● **Aim of the task**: Pull every "Witcher" line out of the data below.
··· Given information
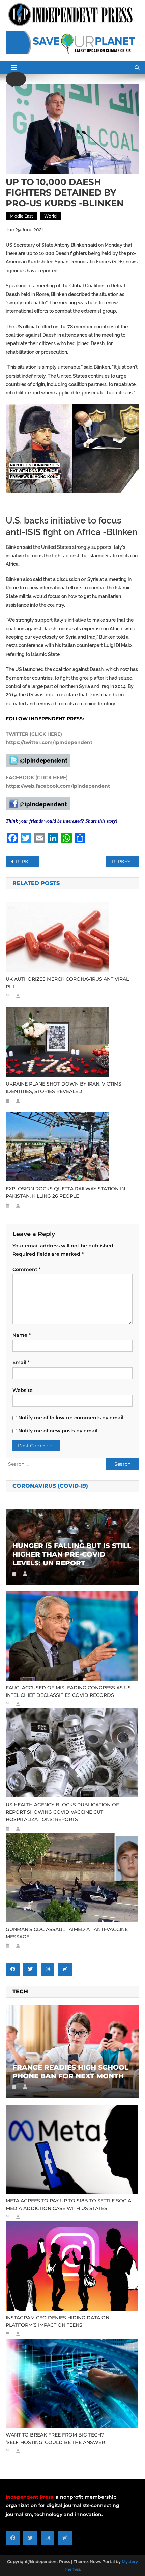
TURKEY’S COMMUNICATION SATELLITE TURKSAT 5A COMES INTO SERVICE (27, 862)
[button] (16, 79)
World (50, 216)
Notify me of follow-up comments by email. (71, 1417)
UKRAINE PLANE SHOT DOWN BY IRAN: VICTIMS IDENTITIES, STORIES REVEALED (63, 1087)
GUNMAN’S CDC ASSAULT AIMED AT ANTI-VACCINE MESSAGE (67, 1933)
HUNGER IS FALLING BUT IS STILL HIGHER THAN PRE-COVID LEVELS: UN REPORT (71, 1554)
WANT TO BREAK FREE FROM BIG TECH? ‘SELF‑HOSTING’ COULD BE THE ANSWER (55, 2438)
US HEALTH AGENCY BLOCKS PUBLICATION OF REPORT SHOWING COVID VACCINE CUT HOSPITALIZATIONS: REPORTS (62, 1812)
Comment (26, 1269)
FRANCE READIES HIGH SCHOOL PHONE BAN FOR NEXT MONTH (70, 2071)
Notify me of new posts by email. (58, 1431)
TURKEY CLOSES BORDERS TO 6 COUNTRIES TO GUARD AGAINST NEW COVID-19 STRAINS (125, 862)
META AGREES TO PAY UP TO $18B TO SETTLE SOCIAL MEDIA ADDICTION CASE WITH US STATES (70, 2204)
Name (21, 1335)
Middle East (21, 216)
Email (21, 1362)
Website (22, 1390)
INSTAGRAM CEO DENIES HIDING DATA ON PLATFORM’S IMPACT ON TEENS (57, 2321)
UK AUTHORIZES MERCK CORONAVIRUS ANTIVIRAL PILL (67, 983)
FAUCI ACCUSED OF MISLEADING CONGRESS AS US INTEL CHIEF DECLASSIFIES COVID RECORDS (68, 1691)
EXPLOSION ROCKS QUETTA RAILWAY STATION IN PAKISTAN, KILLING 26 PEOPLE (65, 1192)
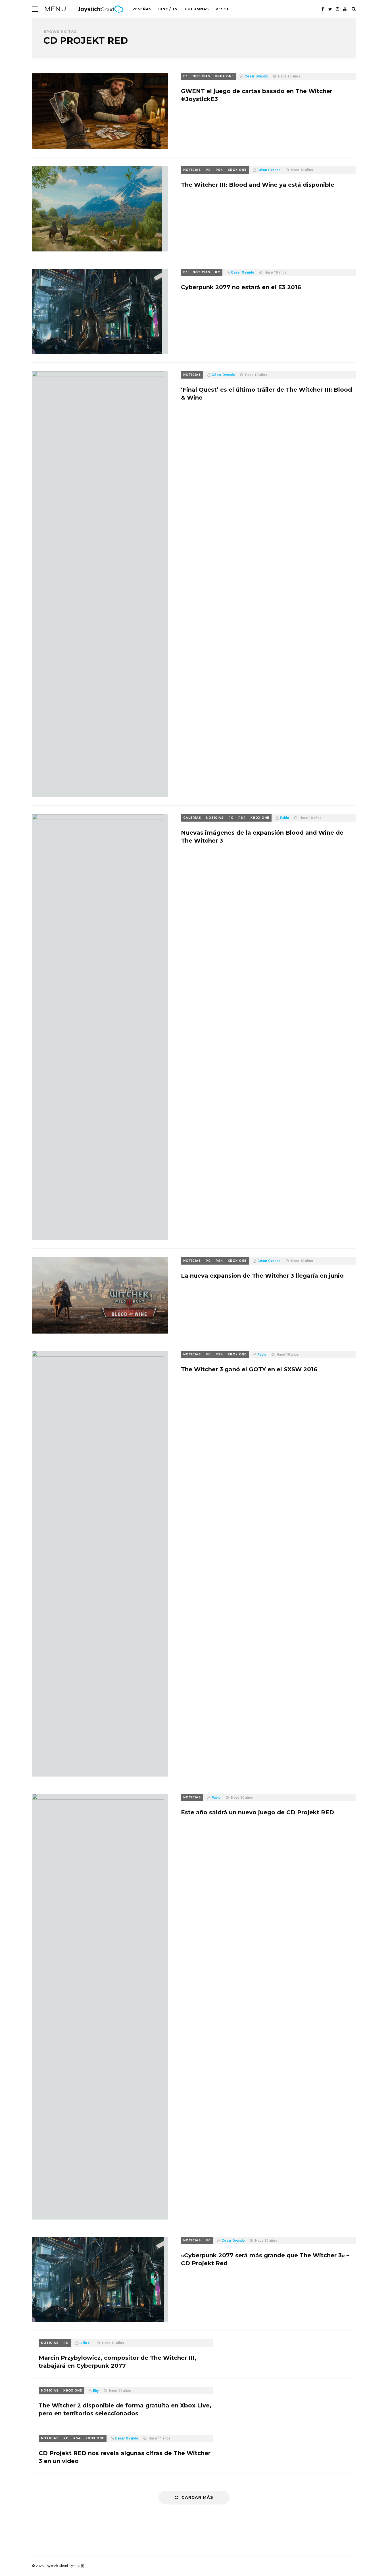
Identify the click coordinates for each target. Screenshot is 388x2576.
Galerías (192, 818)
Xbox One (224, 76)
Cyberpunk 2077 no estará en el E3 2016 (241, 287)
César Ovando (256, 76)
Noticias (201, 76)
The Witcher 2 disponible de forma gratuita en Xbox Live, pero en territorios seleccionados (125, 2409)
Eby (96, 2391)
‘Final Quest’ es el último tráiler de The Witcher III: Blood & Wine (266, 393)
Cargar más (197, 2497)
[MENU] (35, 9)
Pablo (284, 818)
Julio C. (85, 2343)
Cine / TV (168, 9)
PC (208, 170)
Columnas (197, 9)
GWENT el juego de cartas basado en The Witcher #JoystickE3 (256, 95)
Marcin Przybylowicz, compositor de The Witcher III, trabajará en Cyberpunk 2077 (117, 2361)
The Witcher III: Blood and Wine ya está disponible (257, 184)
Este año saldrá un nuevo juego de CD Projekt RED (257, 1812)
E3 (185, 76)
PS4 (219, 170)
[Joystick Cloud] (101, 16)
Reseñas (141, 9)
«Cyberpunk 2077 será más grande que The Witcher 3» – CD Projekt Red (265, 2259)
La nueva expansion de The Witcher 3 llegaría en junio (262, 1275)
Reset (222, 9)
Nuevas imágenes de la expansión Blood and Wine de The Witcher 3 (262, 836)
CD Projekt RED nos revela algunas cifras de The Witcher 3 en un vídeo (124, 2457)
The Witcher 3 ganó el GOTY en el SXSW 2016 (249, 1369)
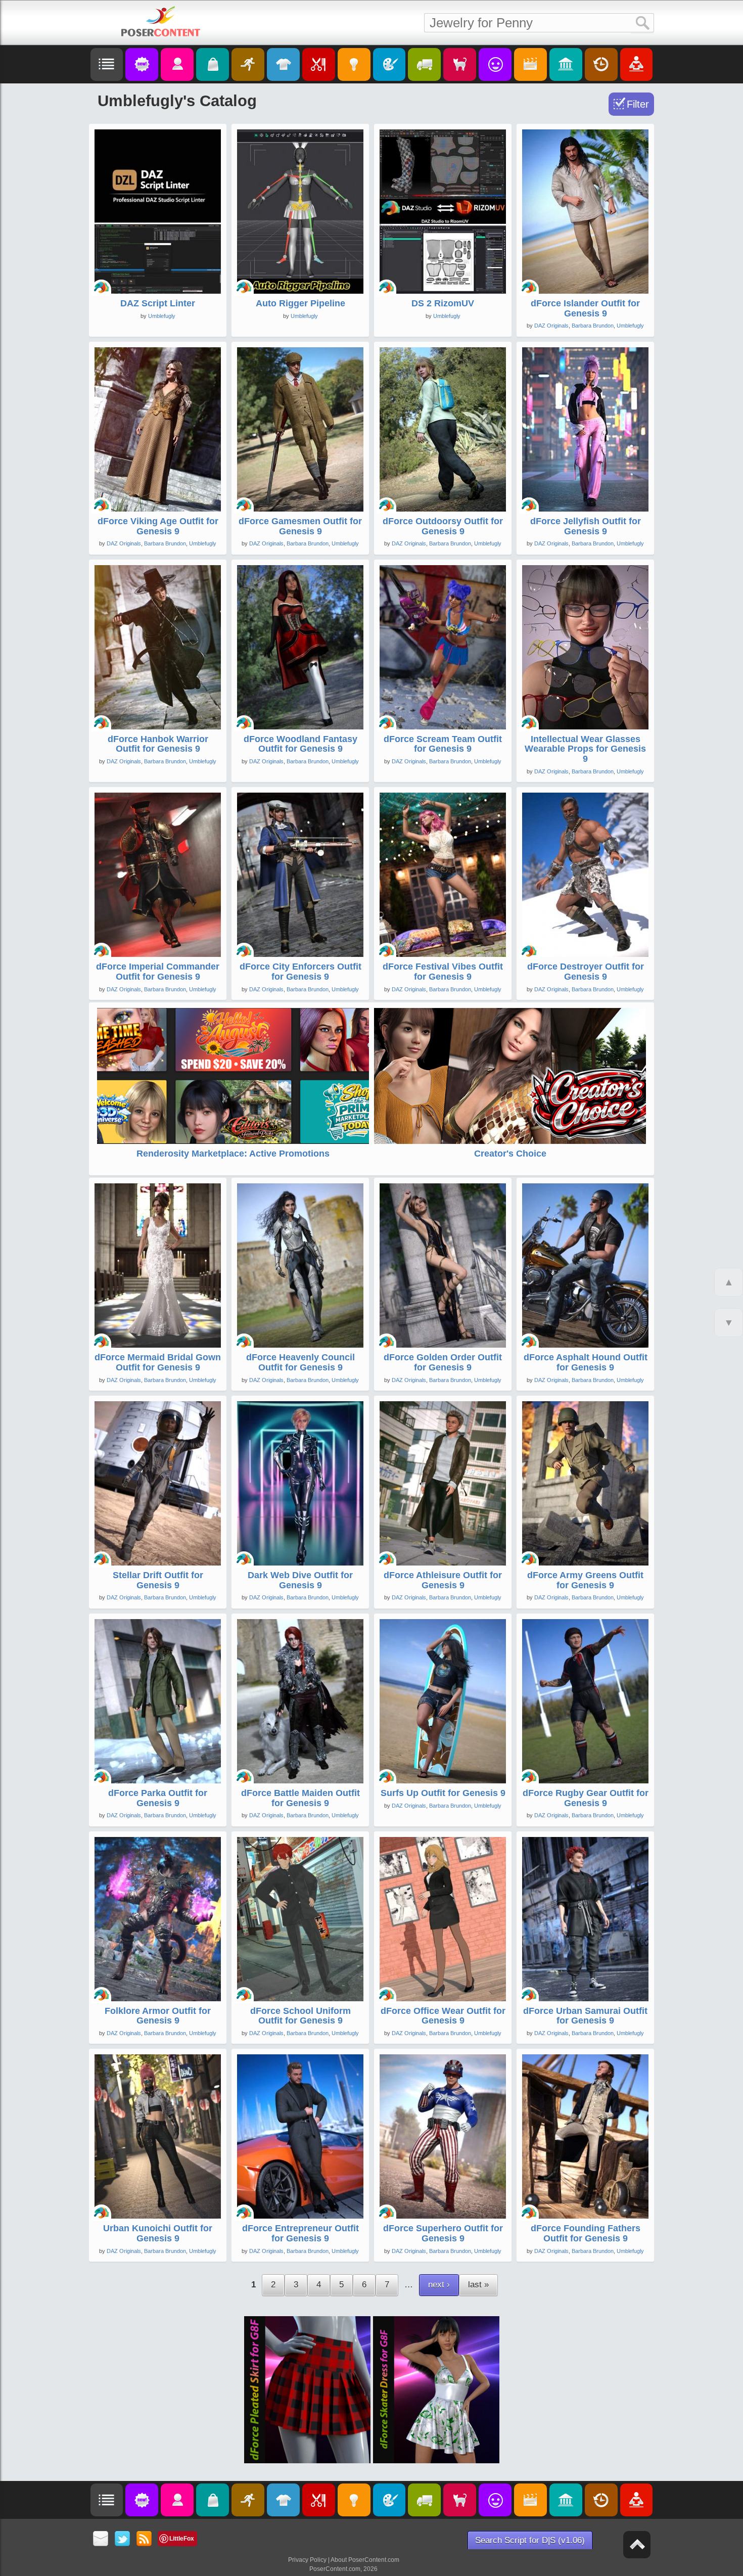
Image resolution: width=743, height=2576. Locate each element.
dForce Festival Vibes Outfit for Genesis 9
······
● **Written answer**:
The Witcher 2 disponible de forma gratuita en Xbox Live, pero en territorios seleccionados (125, 2409)
‘Final Quest’ es el último tráiler de The Witcher III: Blood & Wine (266, 393)
GWENT el juego de cartas basado en The Witcher #JoystickE3 (256, 95)
Marcin Przybylowicz, compositor de The Witcher III, trabajará en Cyberpunk 2077 (117, 2361)
The Witcher III: Blood and Wine ya está disponible (257, 184)
«Cyberpunk 2077 será más grande que The Witcher 3» – CD Projekt Red (265, 2259)
La nueva expansion de The Witcher 3 llegaría en junio (262, 1275)
Nuevas imágenes de la expansión Blood and Wine de The Witcher 3 (262, 836)
CD Projekt RED nos revela algunas cifras de The Witcher 3 en un vídeo (124, 2457)
The Witcher 3 ganó el GOTY en el SXSW 2016 (249, 1369)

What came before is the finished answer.